In yet another hurdle for a bill that would require insurers to provide abortion coverage, advocates were not able to get a floor vote in the Washington state Senate for the Reproductive Parity Act. But, according to the bill’s proponents, it isn’t entirely off the table yet.
Under the bill, public and private insurers that offer health plans covering maternity care would also have to cover abortion services. After sailing through the House last month, the Reproductive Parity Act also made it through Senate committees. Advocates expected the full chamber would approve the measure before the end of last week and send it on to Gov. Christine Gregoire for her expected signature.
Friday, however, was the last opportunity for non-budgetary bills to be brought to a floor vote during the current legislative session. Two separate motions for the Senate to vote lost narrowly, 26-23, due to opposition from a coalition of Republicans and conservative Democrats, who together kept the Senate busy with other, unrelated bills until time ran out.

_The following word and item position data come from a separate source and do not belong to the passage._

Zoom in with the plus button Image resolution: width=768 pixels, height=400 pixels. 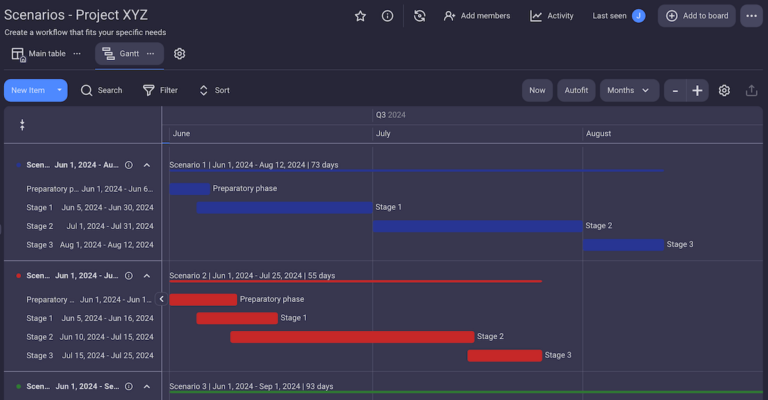[697, 90]
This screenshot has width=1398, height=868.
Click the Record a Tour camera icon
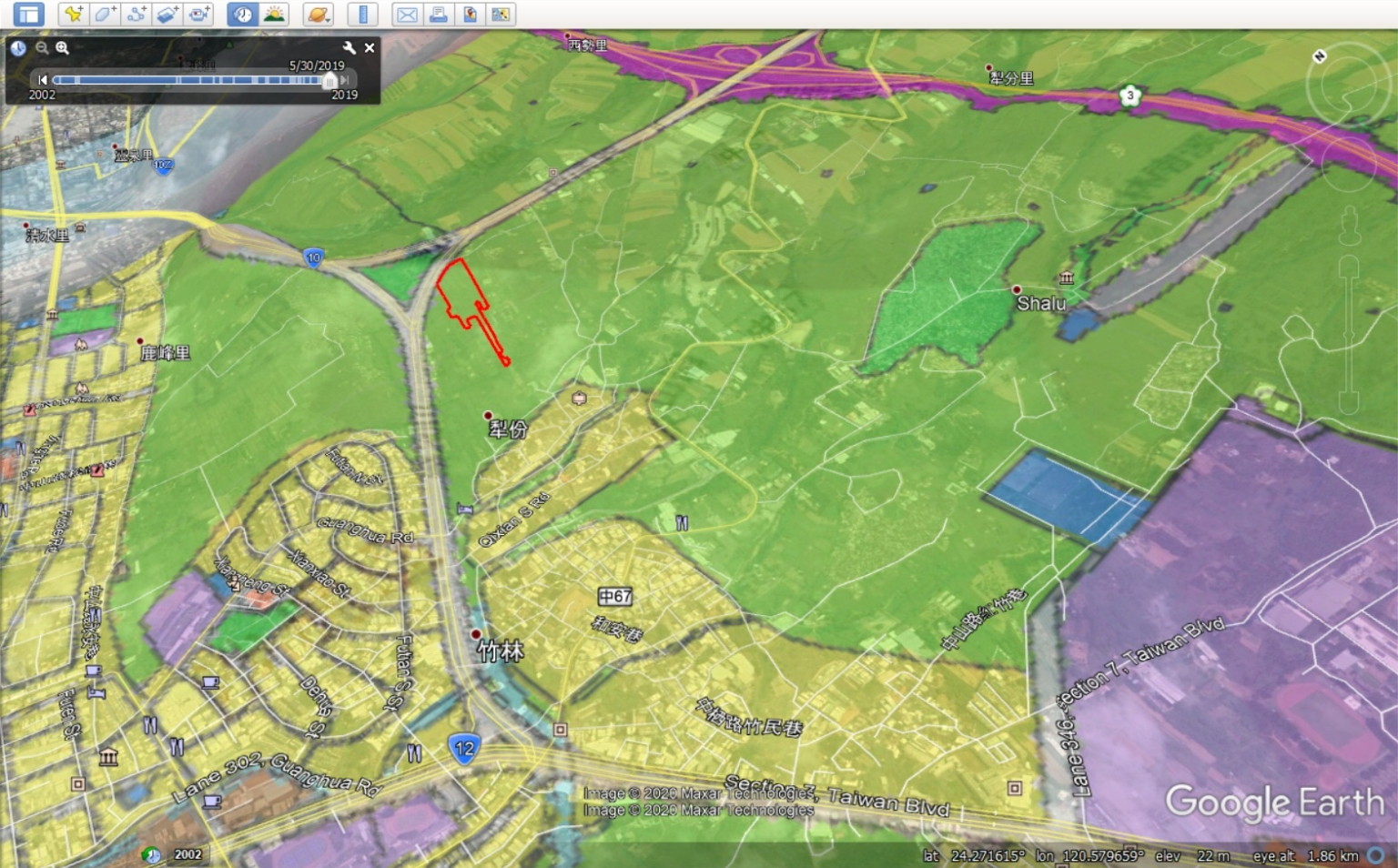(198, 14)
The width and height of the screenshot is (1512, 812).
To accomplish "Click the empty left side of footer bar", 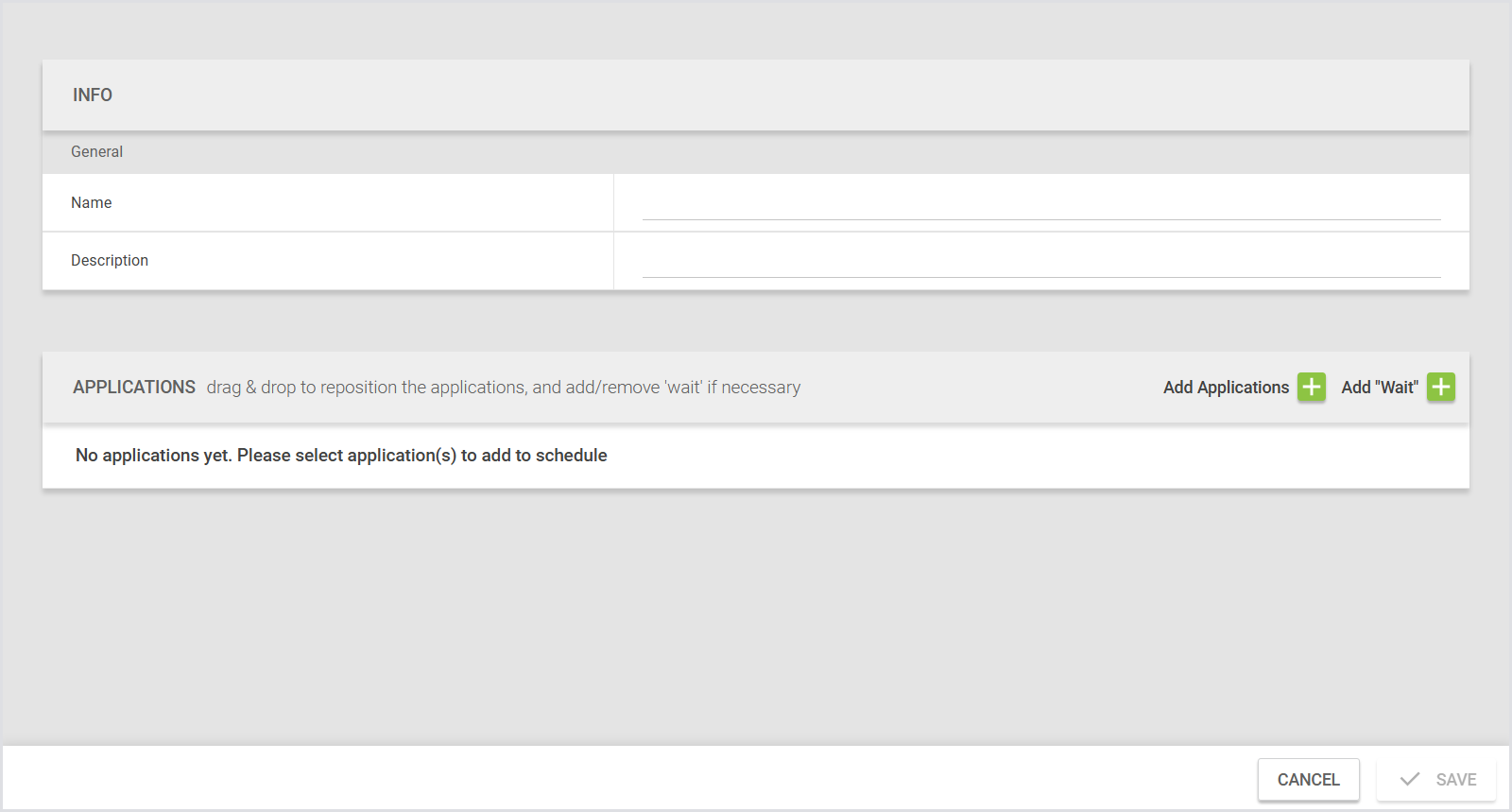I will coord(472,779).
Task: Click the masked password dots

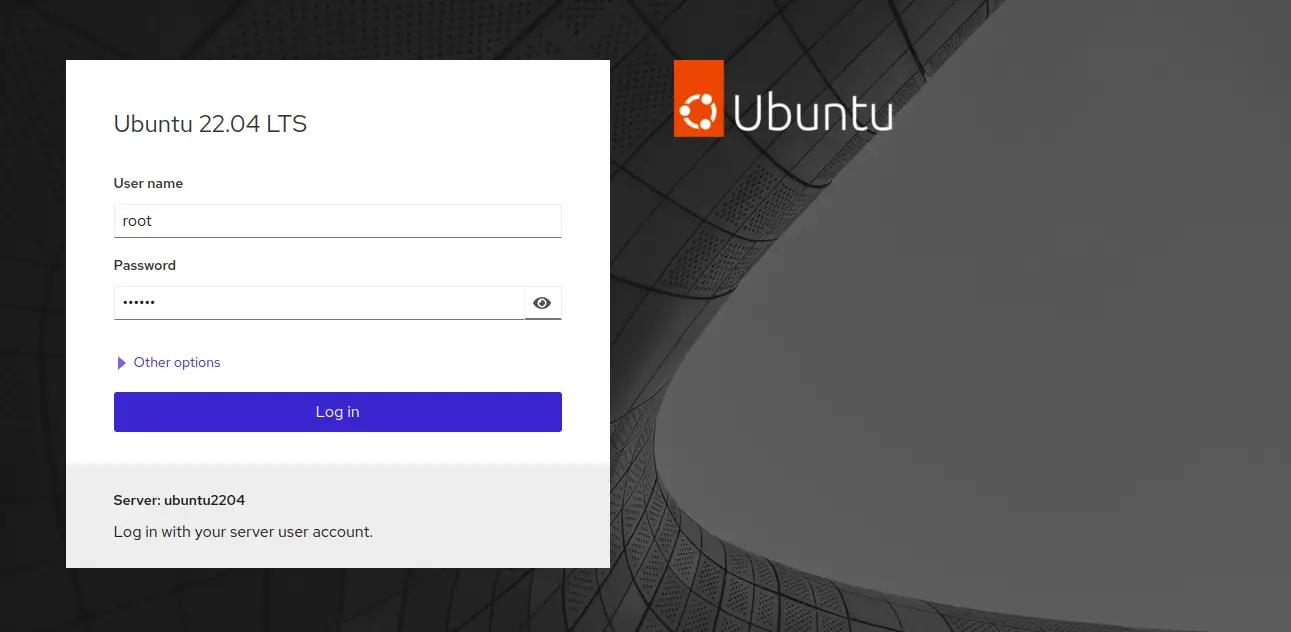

Advocates expressed their disappointment, but they noted that the bill could still make it to a floor vote in the near future. Washington has yet to pass its state budget, leaving open the possibility for a special session during which the bill could once again be considered.
The bill drew attention from politicians in the other Washington, the nation’s capital. Six members of Congress, including Rep. Cathy McMorris Rodgers, R-Wash., sent a letter to President Barack Obama on Feb. 16 arguing that the bill would violate a federal law which prohibits discrimination against insurers who don’t provide abortion coverage.
Last week, three House Democrats from Washington state responded with their own letter to Obama, writing that the bill “has been drafted to specifically protect insurance carriers in the state of Washington against discrimination.”